Stored records
__________________________________________________

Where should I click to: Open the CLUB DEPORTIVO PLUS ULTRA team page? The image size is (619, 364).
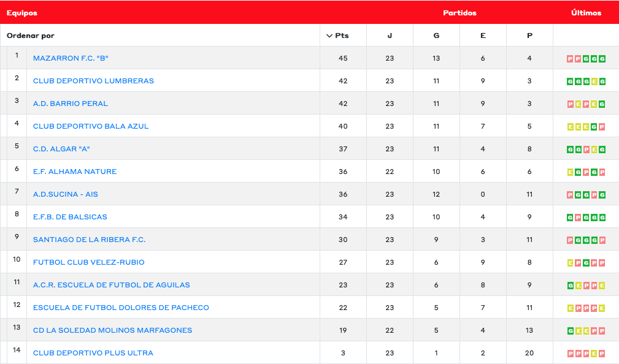(x=93, y=353)
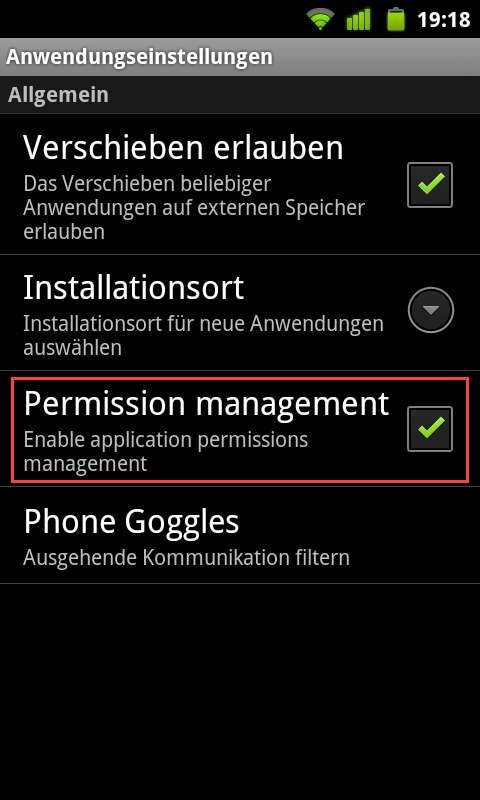Screen dimensions: 480x800
Task: Tap the Anwendungseinstellungen title bar
Action: coord(240,57)
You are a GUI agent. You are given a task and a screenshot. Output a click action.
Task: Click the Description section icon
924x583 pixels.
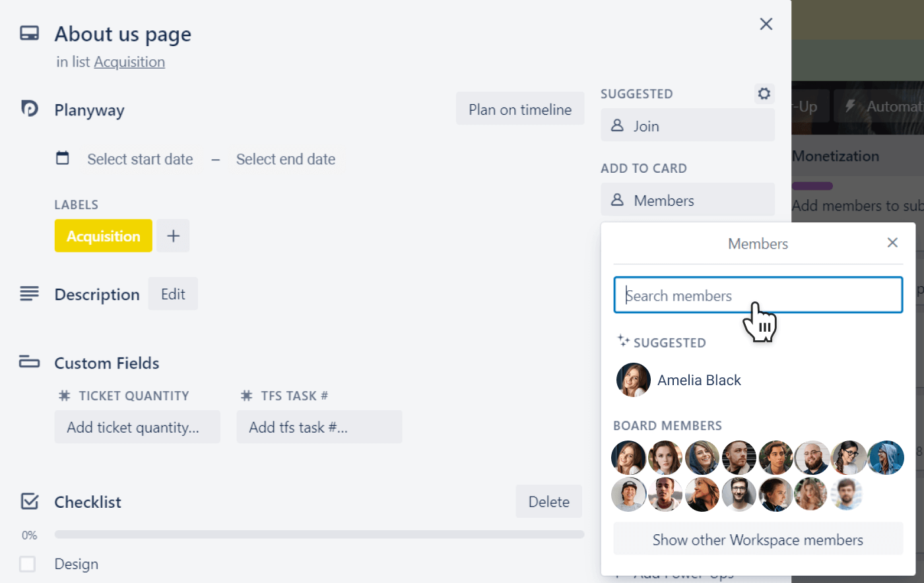point(30,293)
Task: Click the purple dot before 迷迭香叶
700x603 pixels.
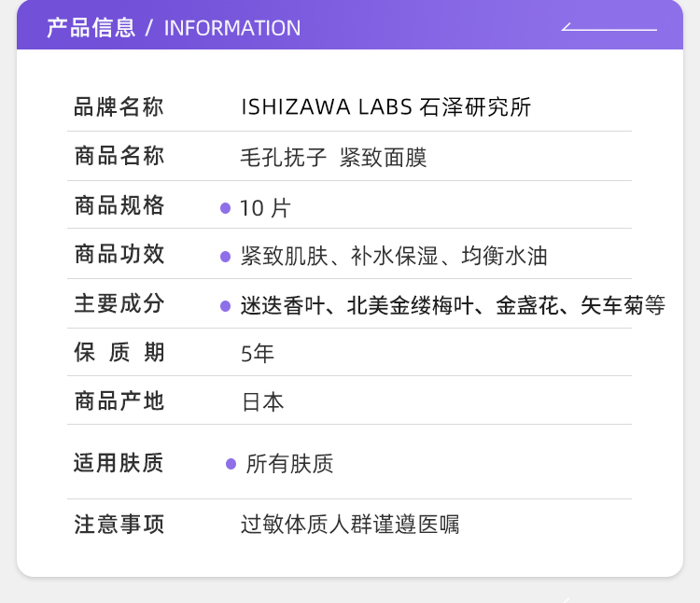Action: click(x=225, y=305)
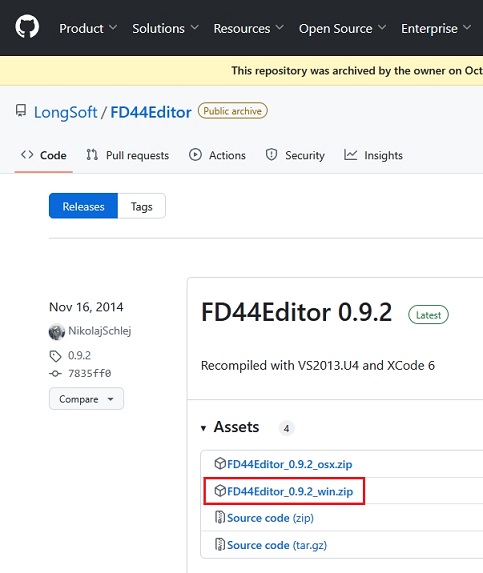This screenshot has height=573, width=483.
Task: Open commit 7835ff0 link
Action: point(90,373)
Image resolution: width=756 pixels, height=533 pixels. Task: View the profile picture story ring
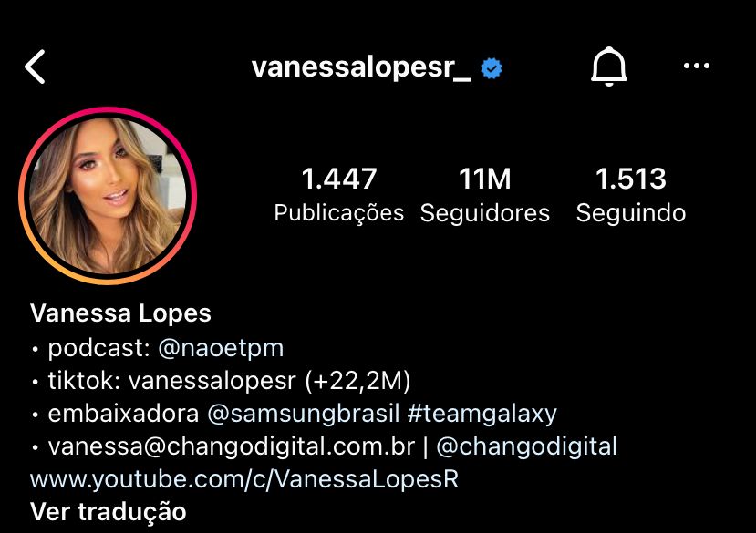(108, 196)
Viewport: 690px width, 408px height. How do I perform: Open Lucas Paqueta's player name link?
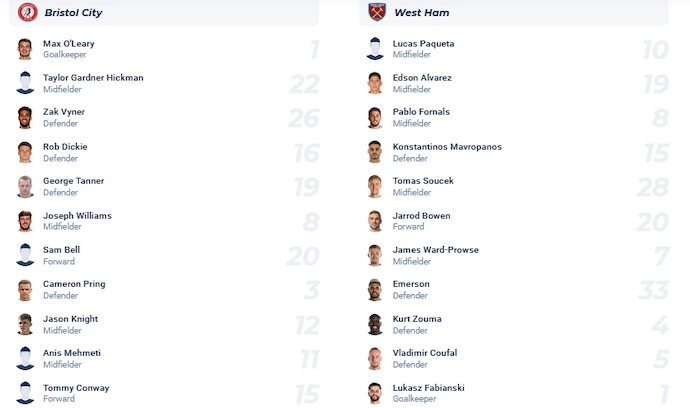[423, 44]
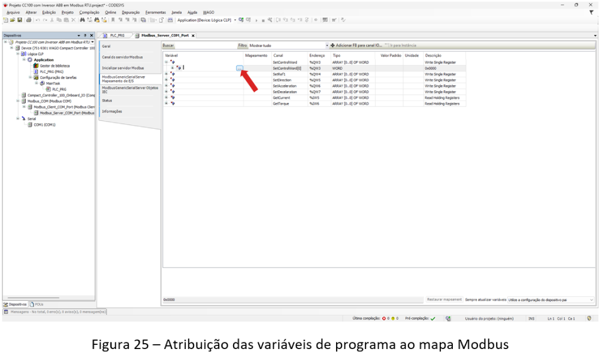The image size is (599, 364).
Task: Open the Filtro 'Mostrar tudo' dropdown
Action: click(327, 46)
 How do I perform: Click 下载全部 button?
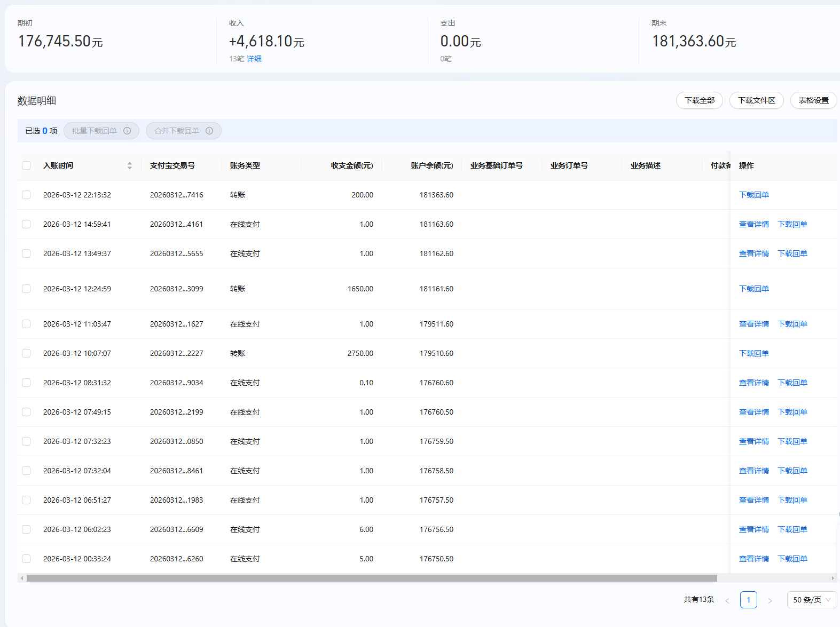coord(699,100)
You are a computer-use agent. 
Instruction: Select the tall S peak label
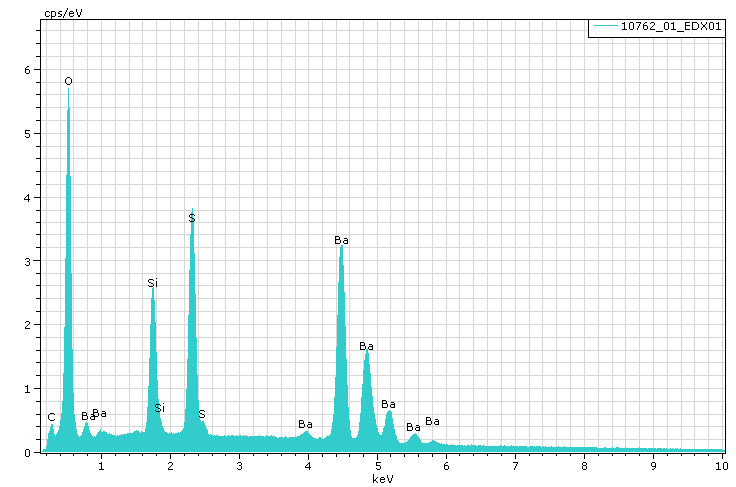click(192, 218)
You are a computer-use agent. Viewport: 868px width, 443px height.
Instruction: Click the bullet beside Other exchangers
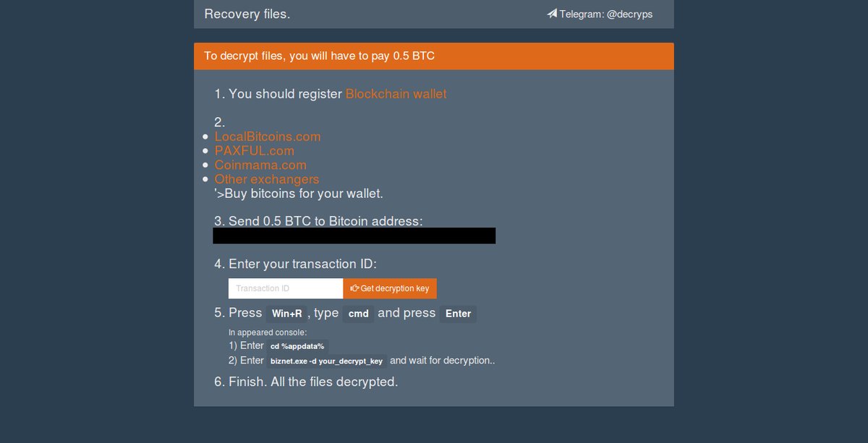(x=205, y=179)
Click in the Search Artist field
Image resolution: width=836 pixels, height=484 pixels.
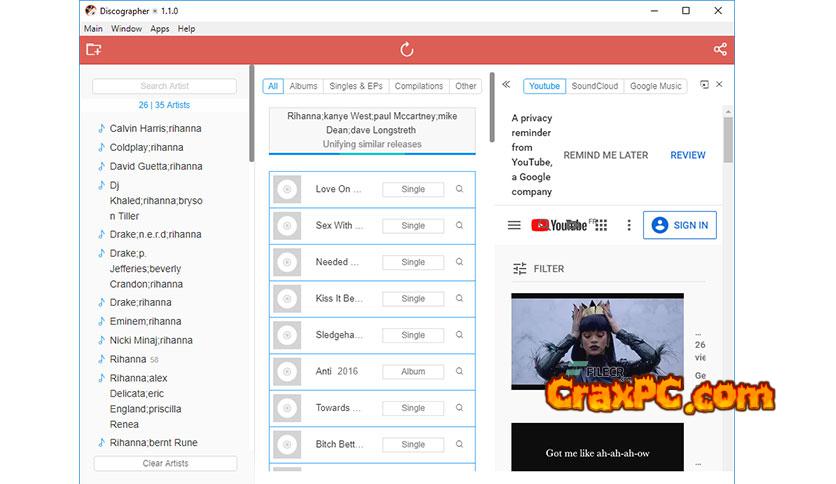click(165, 86)
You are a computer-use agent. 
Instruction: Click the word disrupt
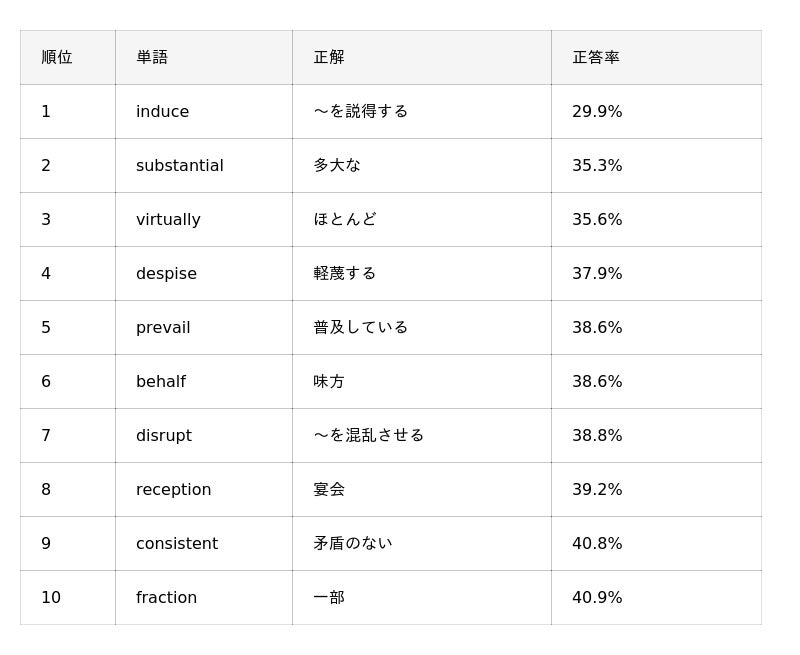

__________________________________________________

• [Your instructions] Repeat, word for word, each of the records, omitting any image they hold.

• [Answer box]
Where should I click to: Open the CLUB DEPORTIVO PLUS ULTRA team page? The image size is (619, 364).
(x=93, y=353)
Screen dimensions: 480x800
Task: Tap the Anwendungseinstellungen title bar
Action: coord(240,57)
You are a GUI agent. You are given a task and a screenshot. Output a click action.
Task: Click the Description section icon
924x583 pixels.
point(30,293)
Task: Click the purple dot before 迷迭香叶
700x603 pixels.
Action: click(x=225, y=305)
This screenshot has height=573, width=483.
Task: Open commit 7835ff0 link
Action: point(90,373)
Image resolution: width=756 pixels, height=533 pixels. Task: View the profile picture story ring
(108, 196)
Viewport: 690px width, 408px height. How do I perform: Open Lucas Paqueta's player name link?
[423, 44]
The image size is (599, 364).
Task: Open the Filtro 'Mostrar tudo' dropdown
Action: click(327, 46)
 How do I perform: Click 下载全部 button?
coord(699,100)
You are a computer-use agent. 
Instruction: Select the tall S peak label
click(192, 218)
You are a computer-use agent. Viewport: 868px width, 443px height.
Instruction: Click the bullet beside Other exchangers
(x=205, y=179)
Click in the Search Artist field
Image resolution: width=836 pixels, height=484 pixels.
click(165, 86)
You are a computer-use agent. 
Instruction: Click the word disrupt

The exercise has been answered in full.